99mTc-TRODAT-1 was quickly eliminated from blood with just about 4% of the injected dose remaining in blood at 1 h PI. The time-activity curve in blood in humans was consistent with that in rabbits and baboons [14, 22]. The mean cumulative urinary excretion over 24 h for all subjects was just 2.96 ± 0.96%ID. From the whole-body distribution study, the highest radioactivity at various time points was in abdomen and liver. The highest radioactivity in kidney was just below 2%ID. These results showed that the radiotracer was excreted by the hepatobiliary system, the same in rats and humans [14, 15, 23].

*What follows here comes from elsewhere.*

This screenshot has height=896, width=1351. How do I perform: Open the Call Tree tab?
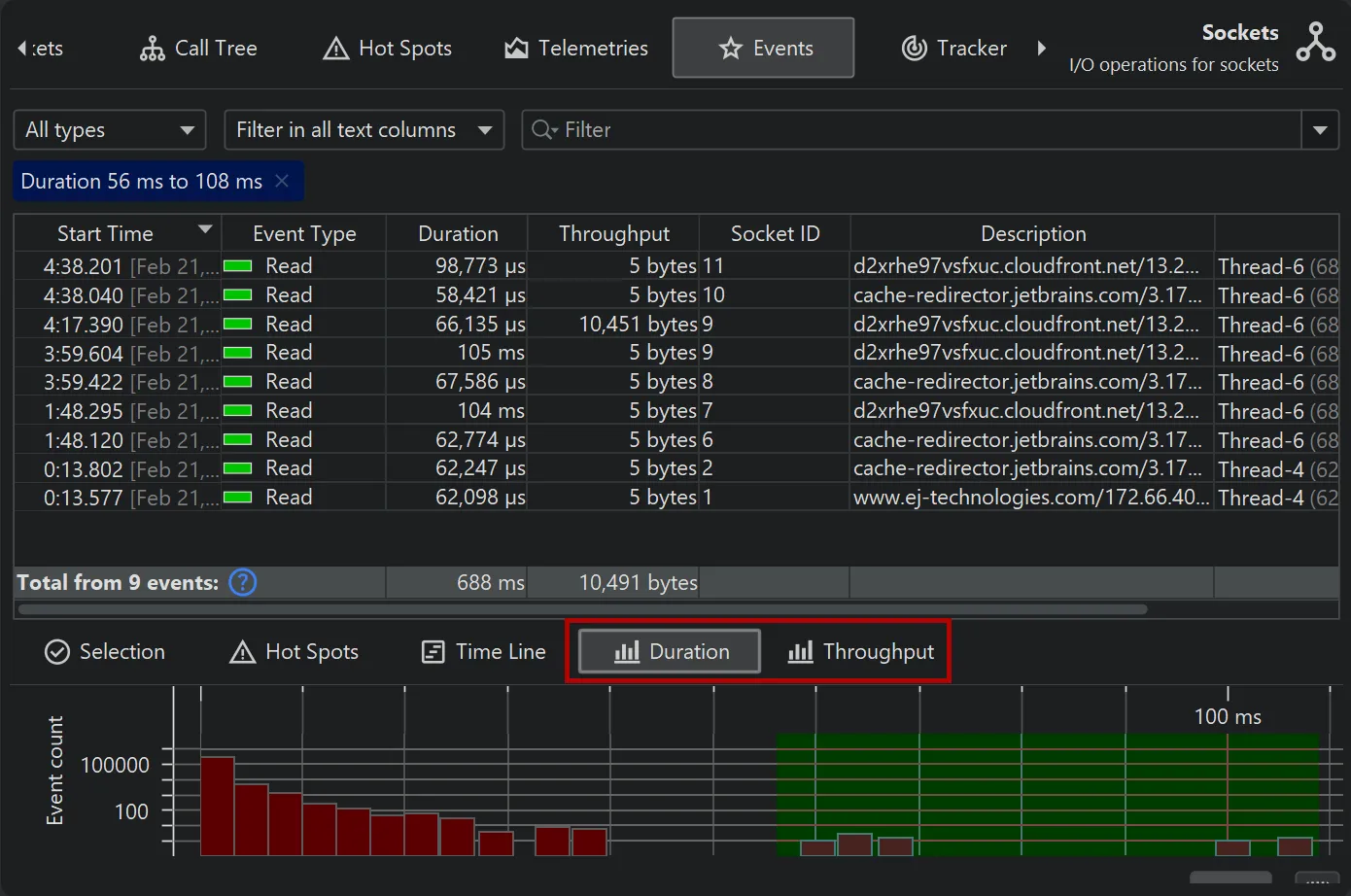click(198, 48)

The amount of 99mTc-TRODAT-1 injected in our study was in three different doses [370 MBq (10 mCi), 740 MBq (20 mCi), and 1110 MBq (30 mCi)]. The organ absorbing the maximum radioactivity was liver, followed by spleen. The dose-limiting organ, liver, in three groups receives approximately 0.021 mSv/MBq which was less than in another study (0.047 mSv/MBq) [24].

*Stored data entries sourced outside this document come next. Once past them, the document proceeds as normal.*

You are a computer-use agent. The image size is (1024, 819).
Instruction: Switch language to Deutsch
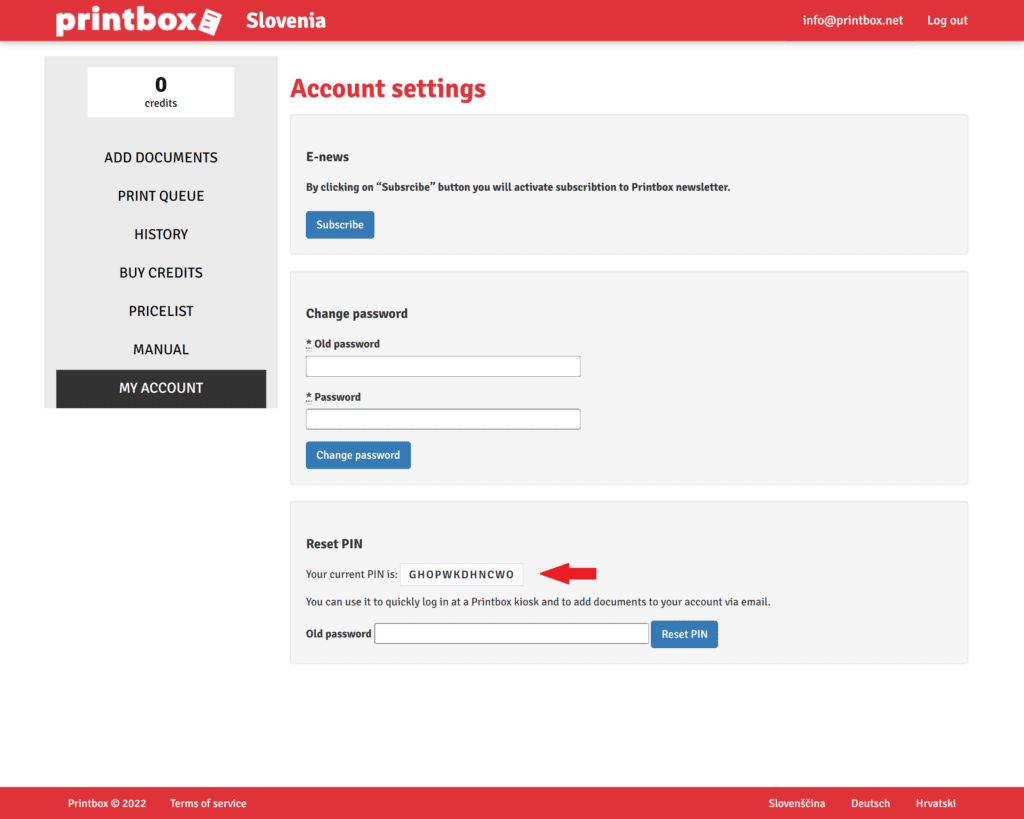coord(870,803)
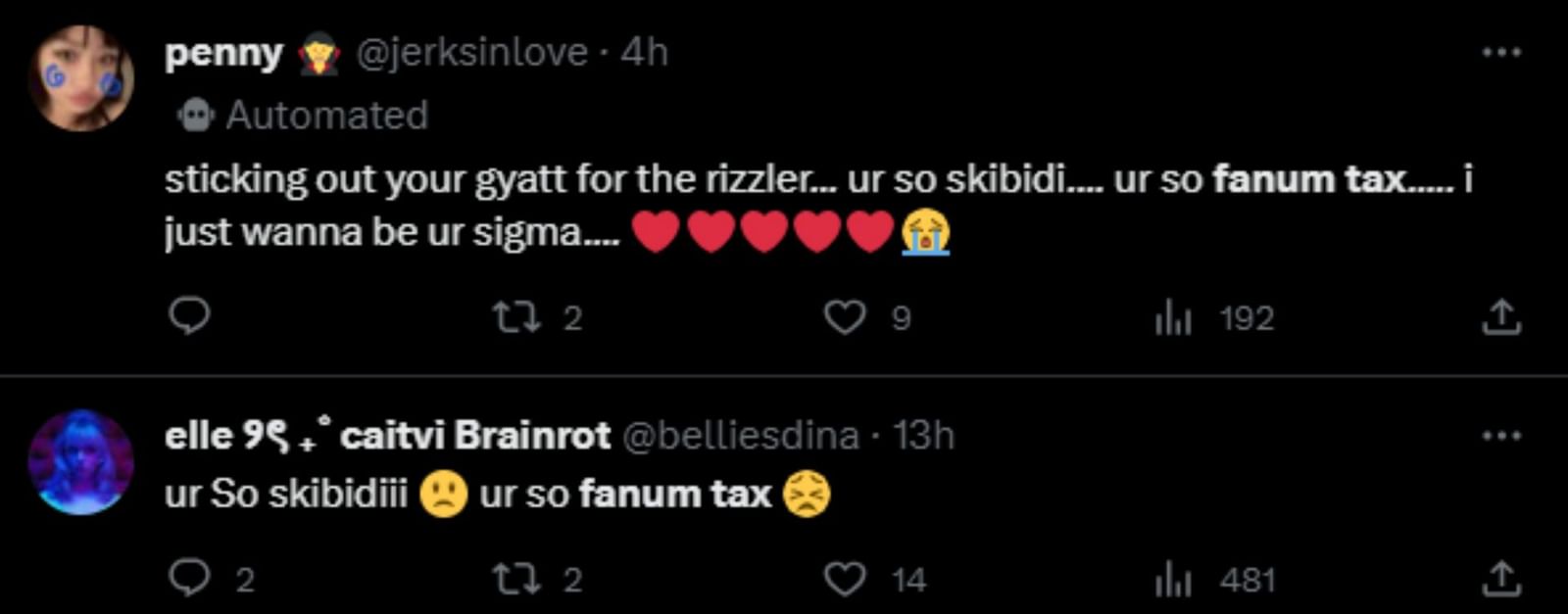Viewport: 1568px width, 614px height.
Task: Visit the @belliesdina handle link
Action: pos(741,436)
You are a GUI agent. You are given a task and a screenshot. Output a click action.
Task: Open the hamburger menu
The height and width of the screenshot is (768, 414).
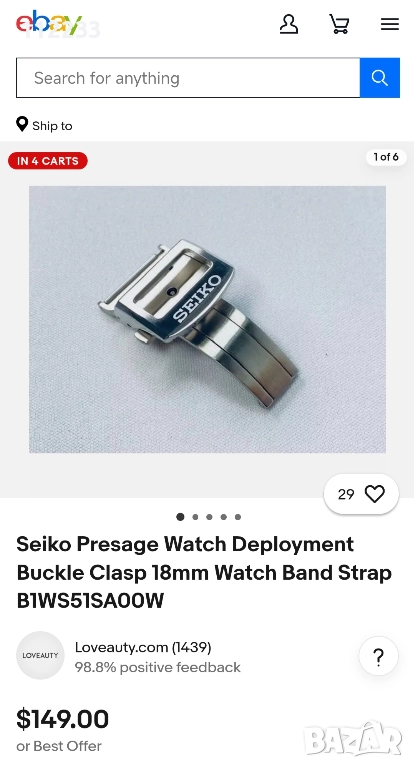(x=390, y=24)
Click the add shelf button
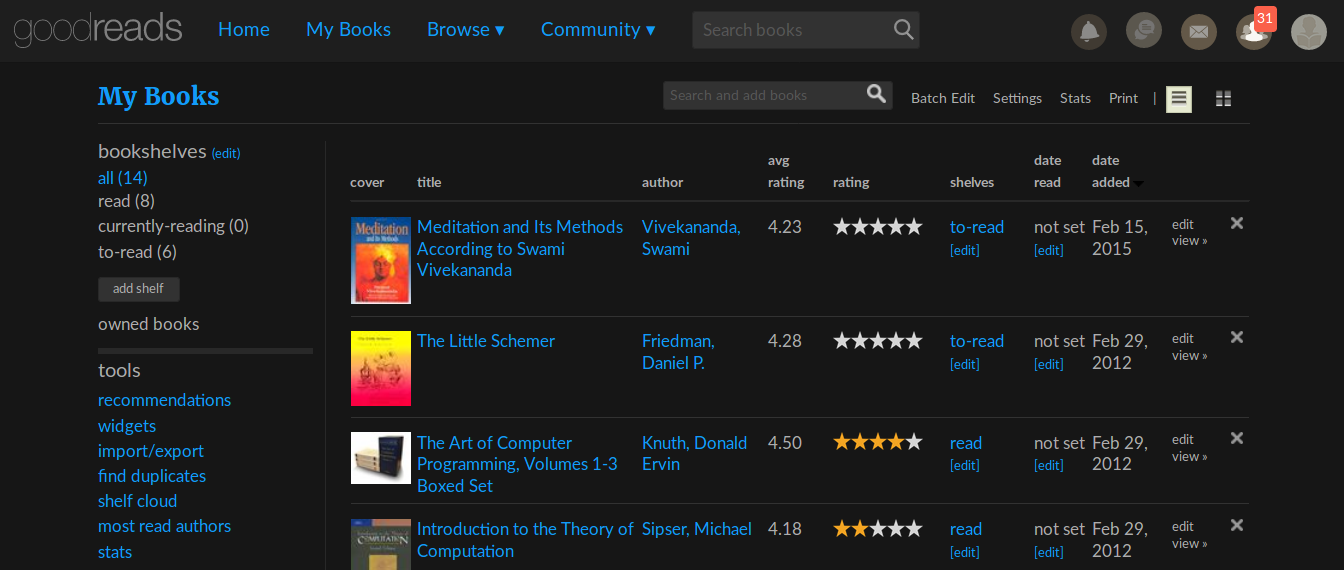The width and height of the screenshot is (1344, 570). [x=138, y=289]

The striatal images were evaluated visually and semiquantitatively. In group 1, two subjects showed unclear striatal images visually which were not found in group 2 or 3. These results demonstrated that the clarity of striatal images assessed visually in group 1 was worse than that in group 2 and 3. Through analyzing the data of striatal images semiquantitatively, there were no significant differences between different doses. The average value of ST/CB of 30 subjects in our study was 1.71 ± 0.16. In Ping Fang’s study in which the injection doses were 555–740 MBq (15–20 mCi) and the mean age of healthy volunteers was 59.91 ± 17.06 years, the mean value of ST/CB was 1.51 ± 0.17 which was lower than our study [25]. In another study in which the mean age of the healthy subjects was 49.0 ± 14.1 years, the average value of ST/CB was also lower, namely 1.57 ± 0.17 for the right striatum and 1.61 ± 0.14 for the left striatum [the injection dose was 740 MBq (20 mCi)] [18]. But the average value was lower than in one study in which it was 1.98 ± 0.11. [the injection doses was 740–925 MBq (20–25 mCi)] [26]. In this study, the normal volunteers were younger than ours. Numerous studies had shown that dopamine transporter in striatum declined with increasing age [27,28,29,30]. So the differences of the value of ST/CB among the previous studies and the present study may due to age differences. In our study, the image clarity in subjects who received about 370 MBq (10 mCi) doses was worse than that with 740 MBq (20 mCi) and 1110 MBq (30 mCi). The images in subjects with doses of 740 MBq (20 mCi) and 1110 MBq (30 mCi) were better for doctors to evaluate the status of dopaminergic neurons in PD patients and other neurodegenerative disorders. But increasing the injection activity is obviously associated with more radioactivity. The internal organs will receive more radioactivity. One other study suggested that the minimum amount of 740 MBq (20 mCi) should be used according to the concept of as low as reasonably achievable (ALARA) for radiation protection [24]. Compared with our study and other studies, we suggested that the injection dose of 99mTc-TRODAT-1 in China is about 740 MBq (20 mCi).

Conclusions

In our study, 99mTc-TRODAT-1 was found to be safe for human use. The pharmacokinetic and biodistribution analysis showed that this radiotracer was quickly eliminated from blood and excreted by the hepatobiliary system. Through evaluating the striatal images visually and semiquantitatively, 99mTc-TRODAT-1 brain SPECT can show the status of dopaminergic neurons specifically and clearly, and the injection dose we suggested was about 740 MBq (20 mCi).